Residents of central Brixton have launched a campaign– Sleepless Brixton – to demand action to control increasing levels of noise and anti-social behaviour. This is why …
Sleepless Brixton is a group of long-term local residents of Brixton town centre who want to be able to sleep again.
The heart of Brixton is a diverse community. It’s a place where people live, work, shop, raise their children and grow old.
We love this place and many of us have been here for decades, without a problem. We have had fun here and we like the way other people come to Brixton to have fun too.
But in the past year or so, things have changed and are now so bad that we can no longer sleep. From Thursday night to Monday morning, there is an influx of people and ever-louder amplified noise. The visitors are shouting, screaming and peeing their way round our streets until the early morning – late night revellers who just don’t realise we live here.
Residents are becoming ill. We don’t feel safe and happy in our homes. Often we dread coming home on the weekends. The streets we live in are being treated as a party venue and a toilet.
Sleepless Brixton developed from people who kept meeting in the middle of the street, in the middle of the night, trying to talk to amplified buskers at the end of Electric Avenue or in front of the tube. Residents from Electric Avenue and Tunstall Road, we got together to form Sleepless Brixton.
Since setting up our Facebook page, people from Atlantic Road and Brixton Road have been in touch. It has become clear the scale of the problem is much bigger and the number of people affected much larger, than we first thought. We want to work for all the residents of Brixton – not just push problems away from one street to another.
The stories of three of our members illustrate what we are suffering.

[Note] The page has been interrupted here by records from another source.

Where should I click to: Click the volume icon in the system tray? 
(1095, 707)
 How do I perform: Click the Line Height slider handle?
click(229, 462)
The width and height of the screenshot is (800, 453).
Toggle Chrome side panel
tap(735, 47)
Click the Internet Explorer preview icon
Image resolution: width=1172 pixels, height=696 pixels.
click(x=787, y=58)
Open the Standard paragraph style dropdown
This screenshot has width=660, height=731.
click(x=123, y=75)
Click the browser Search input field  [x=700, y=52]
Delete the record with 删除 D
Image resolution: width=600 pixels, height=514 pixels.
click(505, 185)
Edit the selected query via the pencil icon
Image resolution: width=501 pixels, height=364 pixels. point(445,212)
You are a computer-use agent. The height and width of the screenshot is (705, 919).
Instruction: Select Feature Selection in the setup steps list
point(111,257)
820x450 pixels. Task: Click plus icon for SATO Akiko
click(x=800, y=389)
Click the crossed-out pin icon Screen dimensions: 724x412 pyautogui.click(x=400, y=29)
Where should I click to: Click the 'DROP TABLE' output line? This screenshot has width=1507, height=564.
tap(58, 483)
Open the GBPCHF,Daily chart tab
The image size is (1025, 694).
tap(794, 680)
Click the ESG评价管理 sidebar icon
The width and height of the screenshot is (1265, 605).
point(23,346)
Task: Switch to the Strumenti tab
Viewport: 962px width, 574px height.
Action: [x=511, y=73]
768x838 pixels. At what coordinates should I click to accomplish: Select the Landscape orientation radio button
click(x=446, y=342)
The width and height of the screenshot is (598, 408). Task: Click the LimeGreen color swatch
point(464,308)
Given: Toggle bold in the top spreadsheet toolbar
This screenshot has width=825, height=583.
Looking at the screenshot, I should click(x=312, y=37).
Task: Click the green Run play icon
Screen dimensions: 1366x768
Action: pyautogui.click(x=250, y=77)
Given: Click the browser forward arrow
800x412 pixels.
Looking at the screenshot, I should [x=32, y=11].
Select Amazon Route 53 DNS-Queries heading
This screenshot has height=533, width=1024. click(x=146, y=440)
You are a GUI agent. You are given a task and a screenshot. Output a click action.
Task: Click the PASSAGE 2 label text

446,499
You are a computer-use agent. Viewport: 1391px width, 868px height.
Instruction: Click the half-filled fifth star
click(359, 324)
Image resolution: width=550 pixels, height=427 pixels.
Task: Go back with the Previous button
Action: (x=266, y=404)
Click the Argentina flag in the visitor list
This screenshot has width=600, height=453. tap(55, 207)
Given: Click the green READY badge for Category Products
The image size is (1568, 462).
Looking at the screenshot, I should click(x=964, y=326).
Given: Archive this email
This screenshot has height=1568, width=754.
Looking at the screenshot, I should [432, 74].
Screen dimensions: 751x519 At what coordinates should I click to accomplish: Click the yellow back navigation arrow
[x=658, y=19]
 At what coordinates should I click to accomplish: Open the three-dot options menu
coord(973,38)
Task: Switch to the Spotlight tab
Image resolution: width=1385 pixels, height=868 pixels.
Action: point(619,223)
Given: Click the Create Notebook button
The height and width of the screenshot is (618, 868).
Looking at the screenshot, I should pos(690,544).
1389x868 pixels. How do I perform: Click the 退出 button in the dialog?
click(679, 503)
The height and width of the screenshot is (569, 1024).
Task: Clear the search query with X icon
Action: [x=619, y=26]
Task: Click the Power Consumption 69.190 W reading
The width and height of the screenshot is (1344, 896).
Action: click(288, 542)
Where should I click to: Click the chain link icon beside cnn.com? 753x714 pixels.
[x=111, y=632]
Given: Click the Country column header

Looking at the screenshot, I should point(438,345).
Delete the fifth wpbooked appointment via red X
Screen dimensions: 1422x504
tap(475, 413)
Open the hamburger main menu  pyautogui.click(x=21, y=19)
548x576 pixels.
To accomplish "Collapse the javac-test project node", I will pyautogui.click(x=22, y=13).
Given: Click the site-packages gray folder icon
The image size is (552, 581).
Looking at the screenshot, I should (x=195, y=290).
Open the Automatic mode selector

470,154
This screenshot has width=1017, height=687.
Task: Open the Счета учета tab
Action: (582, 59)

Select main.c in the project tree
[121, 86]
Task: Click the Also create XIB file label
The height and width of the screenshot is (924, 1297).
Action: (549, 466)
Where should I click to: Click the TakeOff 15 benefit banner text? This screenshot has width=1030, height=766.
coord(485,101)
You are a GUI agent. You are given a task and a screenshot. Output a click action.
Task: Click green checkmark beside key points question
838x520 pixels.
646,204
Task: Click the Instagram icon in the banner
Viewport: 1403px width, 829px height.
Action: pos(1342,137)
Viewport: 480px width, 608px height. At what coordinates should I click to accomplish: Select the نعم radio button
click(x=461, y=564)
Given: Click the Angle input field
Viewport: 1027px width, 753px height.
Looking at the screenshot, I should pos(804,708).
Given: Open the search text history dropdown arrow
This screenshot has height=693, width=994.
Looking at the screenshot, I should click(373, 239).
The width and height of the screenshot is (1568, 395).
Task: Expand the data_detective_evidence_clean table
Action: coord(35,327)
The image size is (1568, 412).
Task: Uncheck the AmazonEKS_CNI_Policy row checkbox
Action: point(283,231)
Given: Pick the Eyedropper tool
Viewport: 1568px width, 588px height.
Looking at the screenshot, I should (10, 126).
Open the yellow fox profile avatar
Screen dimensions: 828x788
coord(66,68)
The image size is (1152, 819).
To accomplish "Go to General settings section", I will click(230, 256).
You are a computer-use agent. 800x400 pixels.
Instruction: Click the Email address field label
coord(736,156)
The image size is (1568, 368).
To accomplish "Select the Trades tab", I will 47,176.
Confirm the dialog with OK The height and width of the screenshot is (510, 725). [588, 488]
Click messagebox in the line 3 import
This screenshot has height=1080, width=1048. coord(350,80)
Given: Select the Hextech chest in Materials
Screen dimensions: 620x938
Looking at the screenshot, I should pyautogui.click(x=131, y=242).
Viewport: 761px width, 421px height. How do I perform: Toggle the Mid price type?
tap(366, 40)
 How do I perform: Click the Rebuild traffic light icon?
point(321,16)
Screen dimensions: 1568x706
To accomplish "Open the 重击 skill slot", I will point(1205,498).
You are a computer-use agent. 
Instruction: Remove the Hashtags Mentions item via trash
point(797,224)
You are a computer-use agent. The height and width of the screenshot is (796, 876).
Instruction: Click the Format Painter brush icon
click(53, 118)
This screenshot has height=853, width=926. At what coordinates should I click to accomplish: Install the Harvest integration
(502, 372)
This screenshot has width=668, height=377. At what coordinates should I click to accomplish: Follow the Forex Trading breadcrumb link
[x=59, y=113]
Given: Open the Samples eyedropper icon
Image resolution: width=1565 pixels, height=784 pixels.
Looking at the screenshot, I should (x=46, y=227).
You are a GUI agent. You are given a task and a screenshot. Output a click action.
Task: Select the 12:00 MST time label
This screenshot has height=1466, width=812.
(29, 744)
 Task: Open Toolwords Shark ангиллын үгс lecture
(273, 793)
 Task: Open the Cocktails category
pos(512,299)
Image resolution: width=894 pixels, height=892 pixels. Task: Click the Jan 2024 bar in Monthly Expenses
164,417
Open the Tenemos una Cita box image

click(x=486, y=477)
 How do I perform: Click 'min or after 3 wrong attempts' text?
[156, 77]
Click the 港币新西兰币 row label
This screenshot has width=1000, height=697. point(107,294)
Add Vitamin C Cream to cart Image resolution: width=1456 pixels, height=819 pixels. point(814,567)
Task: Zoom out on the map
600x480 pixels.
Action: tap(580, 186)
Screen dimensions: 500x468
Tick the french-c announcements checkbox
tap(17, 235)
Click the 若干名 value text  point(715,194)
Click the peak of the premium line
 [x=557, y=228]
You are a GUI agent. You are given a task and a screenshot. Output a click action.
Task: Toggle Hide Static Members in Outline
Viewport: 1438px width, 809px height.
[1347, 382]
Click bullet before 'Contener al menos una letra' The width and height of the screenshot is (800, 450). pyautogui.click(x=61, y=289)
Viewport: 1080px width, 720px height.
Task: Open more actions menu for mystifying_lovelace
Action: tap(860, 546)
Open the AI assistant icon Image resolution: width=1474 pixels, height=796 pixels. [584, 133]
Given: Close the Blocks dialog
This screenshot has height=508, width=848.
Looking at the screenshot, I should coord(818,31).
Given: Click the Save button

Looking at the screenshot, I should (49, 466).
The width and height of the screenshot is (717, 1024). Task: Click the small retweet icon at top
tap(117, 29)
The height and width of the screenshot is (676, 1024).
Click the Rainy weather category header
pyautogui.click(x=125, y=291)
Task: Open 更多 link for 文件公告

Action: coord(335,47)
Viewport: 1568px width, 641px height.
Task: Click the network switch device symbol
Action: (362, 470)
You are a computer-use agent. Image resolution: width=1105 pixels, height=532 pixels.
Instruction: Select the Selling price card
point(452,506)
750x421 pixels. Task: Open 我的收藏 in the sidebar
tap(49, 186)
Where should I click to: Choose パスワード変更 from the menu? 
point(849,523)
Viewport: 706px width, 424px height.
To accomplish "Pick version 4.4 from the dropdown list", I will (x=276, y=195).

Long-time Electric Avenue resident …
I choose to live in a market, and I love it. But after the last street clean at 10pm or so it used to be quiet. Visitors to places like the Dogstar, 414, The Albert or the Fridge (showing my age here) walked home or to the Tube down the main roads or quietly down the short cuts through Electric Lane or Avenue. But on a Friday night we had, at its peak, four different sets of amplification going on along Brixton Road – including Ed Sheeran lite, distorted speaker reggae and group karaoke.
This started around 11pm and went on until 3am or so. A couple of us went down at midnight and had a chat with one group at the mouth of Electric Ave. They were sweet and apologetic. But by the time it was 1am and the other three people with heavy amplification had started up, noise levels rose again.
All the three groups of buskers were regulars. They simply don’t care.
One, in particular, is threatening. He said that because “you live in crappy flats and I live in a house” it was OK that we didn’t sleep.
Lack of enforcement and the night Tube means the hardest core buskers are now those working the streets here. They have driven off the nice ones, who were also the ones who were thoughtful and responsive to us.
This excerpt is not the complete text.